Un conte moral américain adapté d’un roman de Roald Dahl et filmé entre Dickens et Disney à propos de l’obsession yankee pour le sucre, la confiserie, les bonbons. Les chocolats Wonka sont célèbres « dans le monde entier », c’est le soft-power de l’Amérique. Mais Willy Wonka, le confiseur s’est fait tout seul, c’est l’esprit pionnier de l’Amérique. Il n’a pas de successeur, ayant quitté son père sévère, dentiste de surcroît, c’est-à-dire tortionnaire sadique de son fils avec des appareils dentaires et l’interdiction de tout bonbon. C’est le sens du sacrifice pour réussir la compétition sociale.

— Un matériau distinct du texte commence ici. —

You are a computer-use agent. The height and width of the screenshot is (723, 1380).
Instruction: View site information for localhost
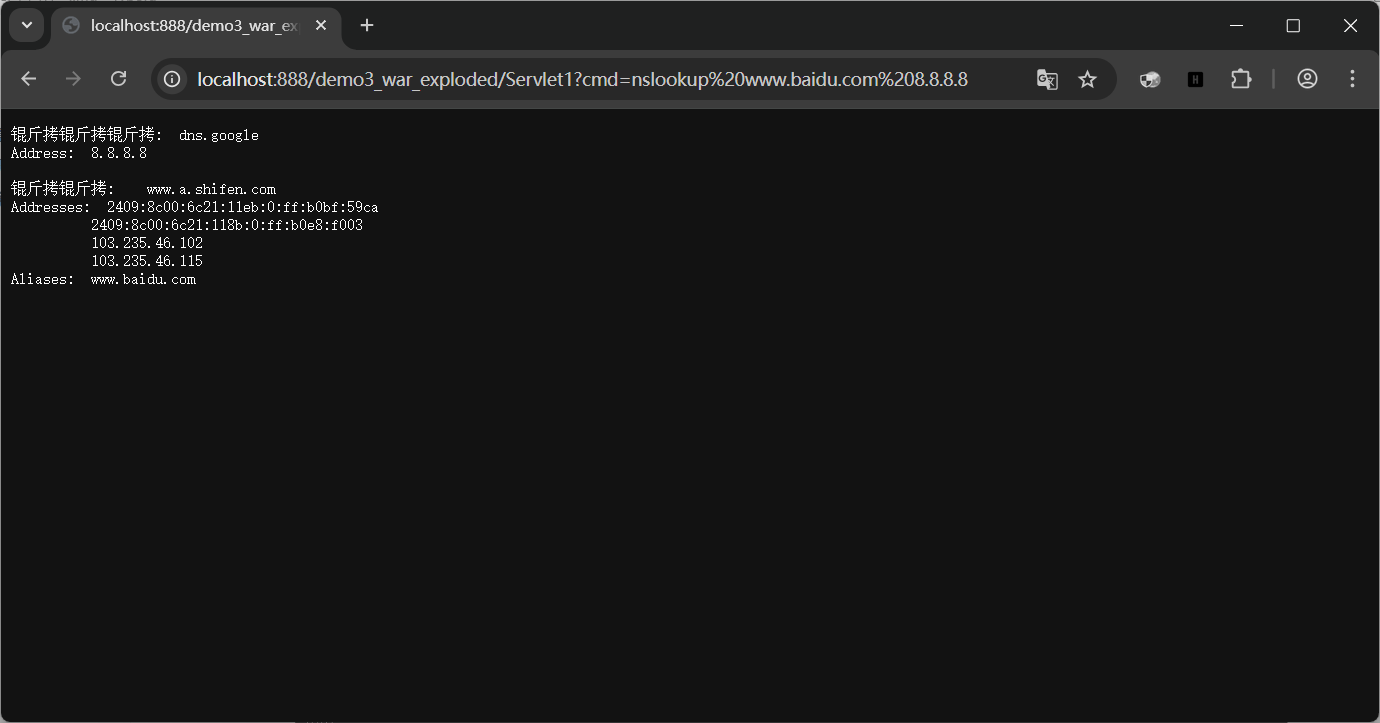click(172, 79)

Willy Wonka (Johnny Depp) décide de placer cinq tickets d’or dans les tablettes du chocolat qu’il vend un peu partout. Ces tickets permettront à un enfant accompagné d’un adulte de son choix (comme à Disney) de visiter « toute une journée » la fabrique de chocolat qui tourne toute seule depuis que des employés indélicats ont vendu ses recettes secrètes à la concurrence tel la glace au chocolat qui ne fond jamais ou le chewing-gum qui ne perd jamais son goût. Le grand-père du petit Charlie (Freddie Highmore) a travaillé pour Wonka avant d’être licencié comme les autres. Désormais les cheminées fument, les chocolats sortent mais les grilles restent fermées. Le concours comme ce mystère entraînent un choc marketing qui fait en parler et vendre encore plus de tablettes de chocolat.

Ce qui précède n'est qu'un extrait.